What is Contributed Capital
Contributed capital, also known as paid-in capital, is the cash and other assets that shareholders have given a company in exchange for stock. This is the price that shareholders paid for their stake in the company.
BREAKING DOWN Contributed Capital
Contributed capital is the total value of stock that shareholders have bought directly from the issuing company. It includes the money from initial public offerings (IPOs), direct listings, direct public offerings and secondary offerings – including issues of preferred stock. It also includes the receipt of fixed assets in exchange for stock and the reduction of a liability in exchange for stock.
Contributed Capital Calculation
Contributed capital is reported in the shareholder’s equity section of the balance sheet and usually split into two different accounts: common stock and additional paid-in capital account. In other words, contributed capital includes the par value – or nominal value – of the stock, found in the common stock account, and the amount of money over and above the par value that shareholders were willing to pay for their shares – the share premium – found in the additional paid-in capital account.

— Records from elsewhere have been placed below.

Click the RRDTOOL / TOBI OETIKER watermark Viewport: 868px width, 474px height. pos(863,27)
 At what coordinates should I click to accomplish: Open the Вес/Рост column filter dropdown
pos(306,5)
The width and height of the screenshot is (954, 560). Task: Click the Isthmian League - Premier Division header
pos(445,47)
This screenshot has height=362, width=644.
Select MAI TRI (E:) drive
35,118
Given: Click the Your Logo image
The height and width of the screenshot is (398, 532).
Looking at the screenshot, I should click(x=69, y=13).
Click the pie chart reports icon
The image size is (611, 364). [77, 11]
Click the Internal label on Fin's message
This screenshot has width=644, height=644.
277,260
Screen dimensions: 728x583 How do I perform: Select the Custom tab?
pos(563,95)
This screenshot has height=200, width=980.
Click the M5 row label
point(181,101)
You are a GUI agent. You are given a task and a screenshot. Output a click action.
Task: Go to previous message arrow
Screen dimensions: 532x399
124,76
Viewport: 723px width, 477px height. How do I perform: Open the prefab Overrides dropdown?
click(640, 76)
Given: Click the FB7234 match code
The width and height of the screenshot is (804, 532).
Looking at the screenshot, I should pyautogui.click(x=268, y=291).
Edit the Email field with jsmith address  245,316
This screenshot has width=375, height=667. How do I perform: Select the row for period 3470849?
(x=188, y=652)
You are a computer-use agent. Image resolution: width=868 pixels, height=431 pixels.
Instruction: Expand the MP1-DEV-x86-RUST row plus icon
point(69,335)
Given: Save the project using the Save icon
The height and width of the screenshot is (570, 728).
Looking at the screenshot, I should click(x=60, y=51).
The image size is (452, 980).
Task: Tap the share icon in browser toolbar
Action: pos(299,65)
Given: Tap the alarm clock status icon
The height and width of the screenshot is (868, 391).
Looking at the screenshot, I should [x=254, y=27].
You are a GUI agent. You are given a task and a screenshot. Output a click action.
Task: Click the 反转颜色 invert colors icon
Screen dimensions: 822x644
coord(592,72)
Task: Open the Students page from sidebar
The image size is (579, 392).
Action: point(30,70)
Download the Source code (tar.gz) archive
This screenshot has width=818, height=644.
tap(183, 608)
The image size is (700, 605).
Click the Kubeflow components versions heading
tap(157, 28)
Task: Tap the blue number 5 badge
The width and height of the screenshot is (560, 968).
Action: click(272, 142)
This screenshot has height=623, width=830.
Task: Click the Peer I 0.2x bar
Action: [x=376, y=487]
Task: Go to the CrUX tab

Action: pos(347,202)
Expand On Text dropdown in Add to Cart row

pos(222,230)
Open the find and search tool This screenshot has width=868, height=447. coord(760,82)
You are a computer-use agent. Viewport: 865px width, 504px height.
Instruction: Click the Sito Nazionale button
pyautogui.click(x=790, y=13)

Example of Contributed Capital
For example, a company issues 5,000 $1 par value shares to investors. The investors pay $10 a share, so the company raises $50,000 in equity capital. As a result, the company records $5,000 to the common stock account and $45,000 to the paid-in capital in excess of par. Both of these accounts added together equal the total amount stockholders were willing to pay for their shares. In other words, the contributed capital equals $50,000.